You need to anticipate that not only will your emotions be haywire, your body be changing, and your mind may be on the baby and other responsibilities, but you might not get back to your pre-baby baby-making routine, like, ever.
“Many compare themselves to their ‘old’ self before the baby, and now see a sexually broken woman. Too often, she carries this burden silently, trying to figure this out on her own,” said Fehr, who pointed out that this problem doesn’t only affect heterosexual couples, but any couple where one partner has given birth and the other hasn’t.
Her advice is in line with Young and Lexis: You need to communicate. Creeping resentment—about household duties, a lack of sex, or anything else—is a silent relationship killer.
“If you have not spoken about the issue for a while, recognize that there are probably pent up feelings about this,” she said. “There is probably resentment from not having felt heard, understood, and important to each other for that extended period of time. So it’s important to go into the conversation from a place of understanding and compassion: ‘We’re both confused and struggling through this, and it’s hard for both of us.’ The key thing is to be vulnerable with each other, and approach the conversation with openness and curiosity.”
Prioritize sex—and yourselves
Parenting is a pretty selfless act. In fact, it might be the most selfless act. But you know how it is: You can’t pour from an empty cup. You still need to prioritize yourself and your relationship, live a full life, and make sure you’re doing well.
“I’m not above scheduling sex a bit—if that’s what you have to do to get back on the horse, go for it,” Young said. “Carve out 20 minutes a few times a week and just get down to business. The endorphins will probably help both of your moods and help you remain happy and feeling connected, which is the best gift you can give your child: happy connected parents.”
Lexis mentioned ultrasound therapy that helped her with her swelling and recommended talking to a doula if you’re feeling uncomfortable about anything related to the birth or your experiences afterward. She also advised that you shouldn’t be put off by changes to the way you used to have sex. If you didn’t use lubricant before, for instance, but find your post-baby body is dryer than it once was, she said her best advice is “get over it” and “buy the lube!”
Try not to make excuses. Remember your partner is just that: your partner. They care about you enough to have a child with you and bodily or lifestyle changes won’t destroy that. Do whatever it takes to get back into bed—if and when you’re ready.
Fehr recommended setting aside time to reconnect to pleasure generally, not just sexual pleasure. She suggested drawing a bubble bath, taking a long walk with nowhere to be, or doing other forms of self-care.

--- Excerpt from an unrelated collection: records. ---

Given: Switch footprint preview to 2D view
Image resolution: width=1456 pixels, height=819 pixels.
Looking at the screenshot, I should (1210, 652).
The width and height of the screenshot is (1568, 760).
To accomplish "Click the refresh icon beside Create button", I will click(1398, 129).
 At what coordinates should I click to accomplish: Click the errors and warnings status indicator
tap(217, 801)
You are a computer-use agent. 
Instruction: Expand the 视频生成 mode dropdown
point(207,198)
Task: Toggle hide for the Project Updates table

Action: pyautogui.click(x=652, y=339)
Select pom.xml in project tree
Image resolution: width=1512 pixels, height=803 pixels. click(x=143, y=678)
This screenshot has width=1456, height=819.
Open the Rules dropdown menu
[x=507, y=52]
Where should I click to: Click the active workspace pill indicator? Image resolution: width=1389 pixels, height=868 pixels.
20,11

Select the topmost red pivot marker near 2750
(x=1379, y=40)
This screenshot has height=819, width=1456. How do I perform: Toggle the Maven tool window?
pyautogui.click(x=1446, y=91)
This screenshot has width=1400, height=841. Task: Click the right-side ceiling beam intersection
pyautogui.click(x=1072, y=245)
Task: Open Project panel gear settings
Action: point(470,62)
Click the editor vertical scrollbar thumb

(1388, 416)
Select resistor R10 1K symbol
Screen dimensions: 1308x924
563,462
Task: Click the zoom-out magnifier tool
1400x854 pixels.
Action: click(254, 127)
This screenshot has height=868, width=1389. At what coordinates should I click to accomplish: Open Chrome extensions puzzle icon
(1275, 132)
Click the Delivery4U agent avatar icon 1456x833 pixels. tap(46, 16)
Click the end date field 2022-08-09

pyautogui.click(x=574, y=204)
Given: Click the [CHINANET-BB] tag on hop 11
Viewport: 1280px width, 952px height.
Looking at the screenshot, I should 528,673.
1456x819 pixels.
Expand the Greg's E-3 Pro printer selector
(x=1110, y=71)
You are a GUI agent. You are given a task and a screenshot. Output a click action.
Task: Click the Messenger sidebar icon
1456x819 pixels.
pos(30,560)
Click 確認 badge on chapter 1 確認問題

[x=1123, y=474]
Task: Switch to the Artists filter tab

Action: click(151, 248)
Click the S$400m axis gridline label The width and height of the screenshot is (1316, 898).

“This allows a woman to come back into herself and to find her grounding,” Fehr said. “It’s a way to help her get control over her life and not just be a vehicle for others.”
Sit with that for a minute: You’re not just a vehicle for others.
Your new baby is going to depend on you for a long, long time, so you need to create space for yourself, sexually and otherwise. During pregnancy, Young said sex became an act of service for her husband, but after pregnancy life becomes an act of service for the baby. Make sure you communicate and get back into mutually pleasurable intimacy so both partners can be happy and fulfilled. You’ve got a big job ahead of you, and you’ll need all the pleasure and joy you can get whenever you can get it.